Excerpted records
*** Block opens ***
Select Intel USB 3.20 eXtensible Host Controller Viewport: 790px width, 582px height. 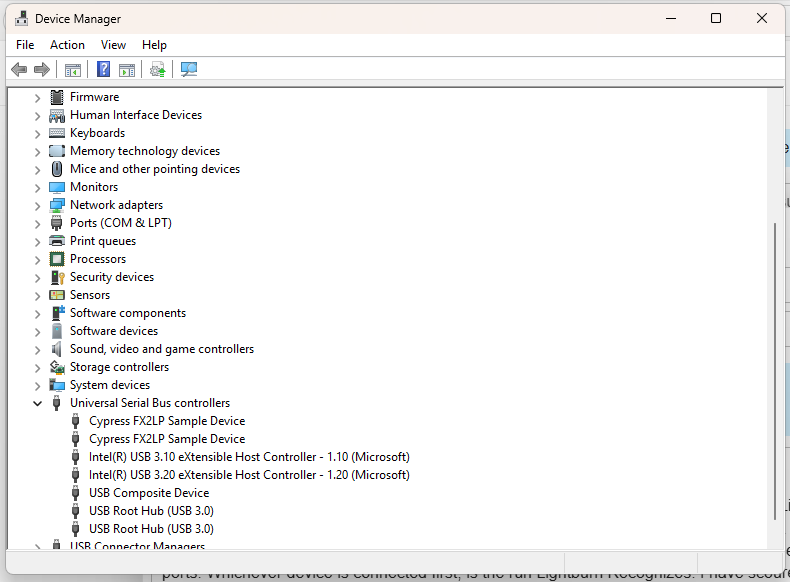[x=248, y=475]
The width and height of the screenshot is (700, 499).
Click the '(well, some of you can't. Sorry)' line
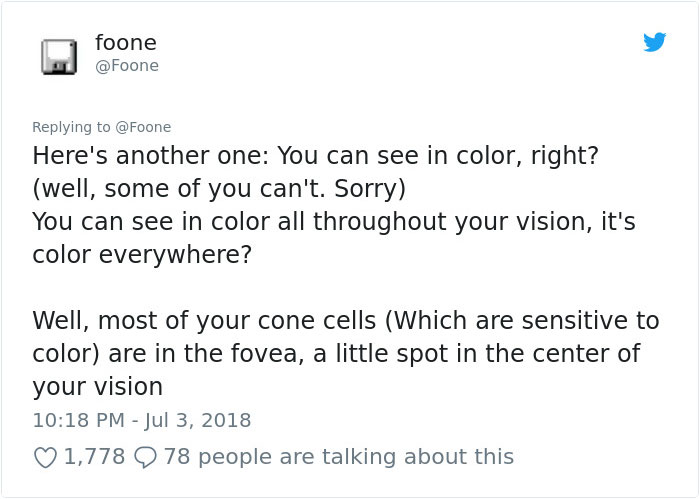coord(218,189)
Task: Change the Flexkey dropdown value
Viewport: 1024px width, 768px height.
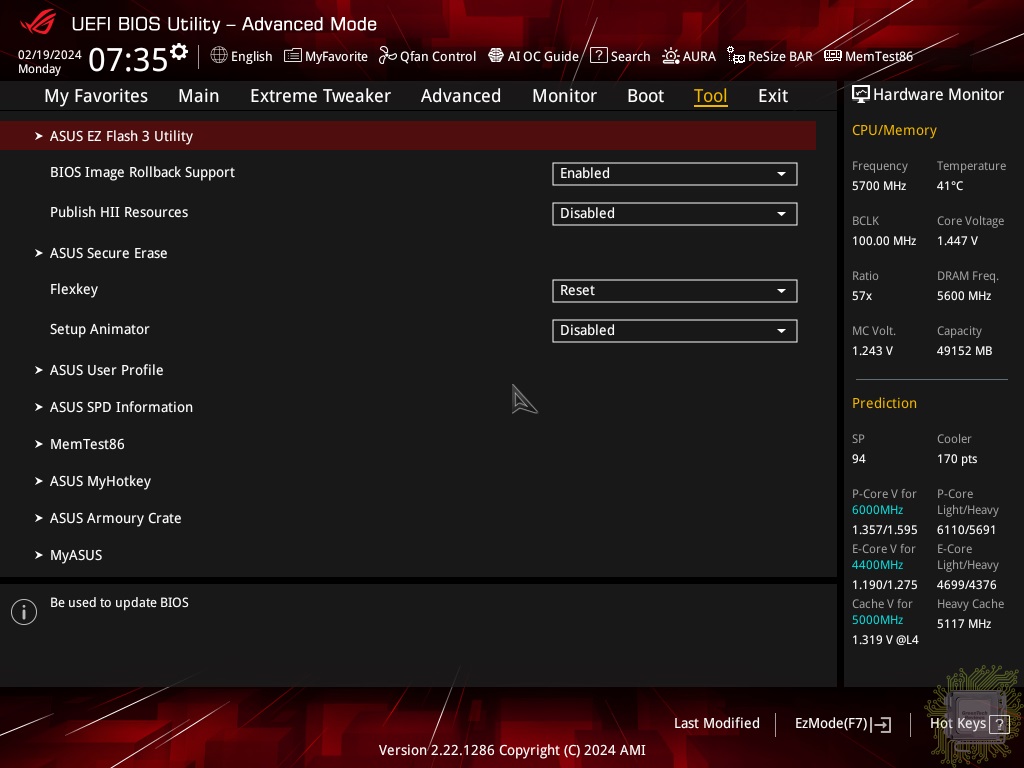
*** Block closes ***
What is expected
Give back an exact copy of only the lines from the one with "The width and" through the final line of the material, both included. Pictures do not belong in it.

Completed task
The width and height of the screenshot is (700, 499).
Click the '(well, some of you can't. Sorry)' line
coord(218,189)
Task: Change the Flexkey dropdown value
Viewport: 1024px width, 768px height.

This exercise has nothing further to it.